The Importance of Title: The Pitfalls of Joint Ownership

When people think about estate planning, the last will they executed 20 years ago undoubtedly comes to mind. Most never consider that the way their accounts are owned will have specific, possibly undesirable after-death consequences. In fact, coordinating how you own your assets with your estate planning goals is vital to the success of your plan, and yet this step is often ignored during the planning process.

The types of asset ownership include: sole ownership, joint ownership, and contractual ownership with a beneficiary designation.

Each form of ownership has a different effect on what happens to the asset upon the death of an owner. Joint ownership has the potential to be the most problematic form of ownership because people typically use it as a substitute for more well-thought-out planning.

The three types of joint ownership are:

• Joint Tenants With Right Of Survivorship (JTROS),

• Tenants In Common, and

• Tenancy By The Entirety.

An asset held JTROS results in the title of the asset passing by operation of law to the surviving owner/s upon the death of one. The “last man standing” ends up with full ownership of the asset and, upon his or her death, the asset will pass according to his or her estate plan. This is also true in tenancy by the entirety; however, tenancy by the entirety can only be formed between spouses.

Joint ownership is often used for the convenience of giving each joint owner access to a particular asset or account. Others implement JTROS or tenancy by the entirety as part of their estate plans, because it allows the jointly owned asset to pass to the surviving owner without being subject to a court process known as “probate.” However, it also passes outside of any estate planning instrument, such as a will or a trust.

In bypassing an established estate plan, which reflects a person’s intentions, the ultimate disposition of the asset may be unintended and contradictory to the deceased owner’s objectives. For instance, if an elderly parent adds one of his/her adult children to his/her account as a joint owner, then that one child will inherit the entire account upon the death of the parent. Usually, the parent adds the child for convenience, or to help them pay bills—not with the intention of only that child inheriting it. If the parent owner had more than one child, or intended for all of his or her assets to be divided among multiple individuals, then the account passing to the one child co-owner contradicts those goals. In such a case, something as seemingly insignificant as ownership of the account will lead to an unfair result and the possibility of fighting among family members.

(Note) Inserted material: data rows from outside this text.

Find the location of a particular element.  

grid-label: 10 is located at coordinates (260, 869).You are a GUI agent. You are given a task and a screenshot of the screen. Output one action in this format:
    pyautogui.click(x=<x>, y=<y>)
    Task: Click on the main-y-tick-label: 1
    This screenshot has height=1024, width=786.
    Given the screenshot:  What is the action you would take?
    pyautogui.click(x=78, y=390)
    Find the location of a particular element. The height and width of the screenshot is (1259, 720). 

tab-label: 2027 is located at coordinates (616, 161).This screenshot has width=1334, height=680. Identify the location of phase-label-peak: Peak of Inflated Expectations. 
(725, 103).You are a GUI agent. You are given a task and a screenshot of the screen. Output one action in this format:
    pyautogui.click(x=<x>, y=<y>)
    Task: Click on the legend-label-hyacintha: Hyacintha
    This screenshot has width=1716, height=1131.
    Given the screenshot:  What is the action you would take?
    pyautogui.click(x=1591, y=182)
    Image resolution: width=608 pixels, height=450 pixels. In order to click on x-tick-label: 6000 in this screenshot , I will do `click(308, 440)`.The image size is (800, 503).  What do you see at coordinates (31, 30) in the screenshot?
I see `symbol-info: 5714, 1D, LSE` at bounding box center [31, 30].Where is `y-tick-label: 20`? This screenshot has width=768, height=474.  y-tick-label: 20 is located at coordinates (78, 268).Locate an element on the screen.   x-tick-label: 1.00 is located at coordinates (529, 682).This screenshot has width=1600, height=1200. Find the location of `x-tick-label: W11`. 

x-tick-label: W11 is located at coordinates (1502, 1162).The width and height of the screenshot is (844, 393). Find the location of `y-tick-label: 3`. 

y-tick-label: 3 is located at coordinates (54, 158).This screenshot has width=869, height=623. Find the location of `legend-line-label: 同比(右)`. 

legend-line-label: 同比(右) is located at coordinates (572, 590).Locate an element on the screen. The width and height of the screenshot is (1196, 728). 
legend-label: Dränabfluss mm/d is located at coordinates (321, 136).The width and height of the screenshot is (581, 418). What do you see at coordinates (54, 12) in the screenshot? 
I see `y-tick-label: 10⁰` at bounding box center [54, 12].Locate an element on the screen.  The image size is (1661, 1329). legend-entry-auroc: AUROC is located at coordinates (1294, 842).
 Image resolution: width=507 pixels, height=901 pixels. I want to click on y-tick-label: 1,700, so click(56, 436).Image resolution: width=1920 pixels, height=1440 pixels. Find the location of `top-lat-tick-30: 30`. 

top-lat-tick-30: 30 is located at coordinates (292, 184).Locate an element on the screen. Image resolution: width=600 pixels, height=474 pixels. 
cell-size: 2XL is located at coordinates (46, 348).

Another issue with joint ownership is that a jointly owned asset is subject to the liabilities of each owner. This means that if one of the owners is sued, it could result in the entire account being frozen or lost to a creditor. Likewise, upon the death of an owner, the entire asset becomes an asset of the survivor, with no protection. Thus, if the survivor was to need long-term care or get divorced, the asset could be spent on a nursing home or split in the divorce.

The last form of joint ownership, tenants in common, comes with a different set of issues. Upon the death of a tenant-in-common owner, that owner’s interest passes through his or her estate and is subject to probate—a court process which is disliked mostly for being time-consuming, expensive, and for its public nature. The deceased owner’s interest will pass to his or her heirs, who will then own the asset jointly, as tenants in common, with the original surviving owner. Therefore, the ultimate disposition could potentially result in several owners who may or may not get along.

The above examples are just a few ways that joint ownership can lead to unanticipated and often unfavorable results. With alternatives ranging from simple solutions such as a power of attorney, to more comprehensive solutions such as a living trust, there is no reason to allow jointly held assets to get in the way of your estate planning goals. Whatever the motivation is for owning an asset jointly, the same goal can often be achieved through a well-drafted estate plan in conjunction with appropriately titled assets—and will likely have a better result.

Title is sometimes the difference between an effective estate plan and a failing one. If you haven’t been counseled by an attorney on how your assets should be held, your estate plan might not work. To ensure that your goals are met, please have an experienced estate planning attorney review your plan and how your assets are titled.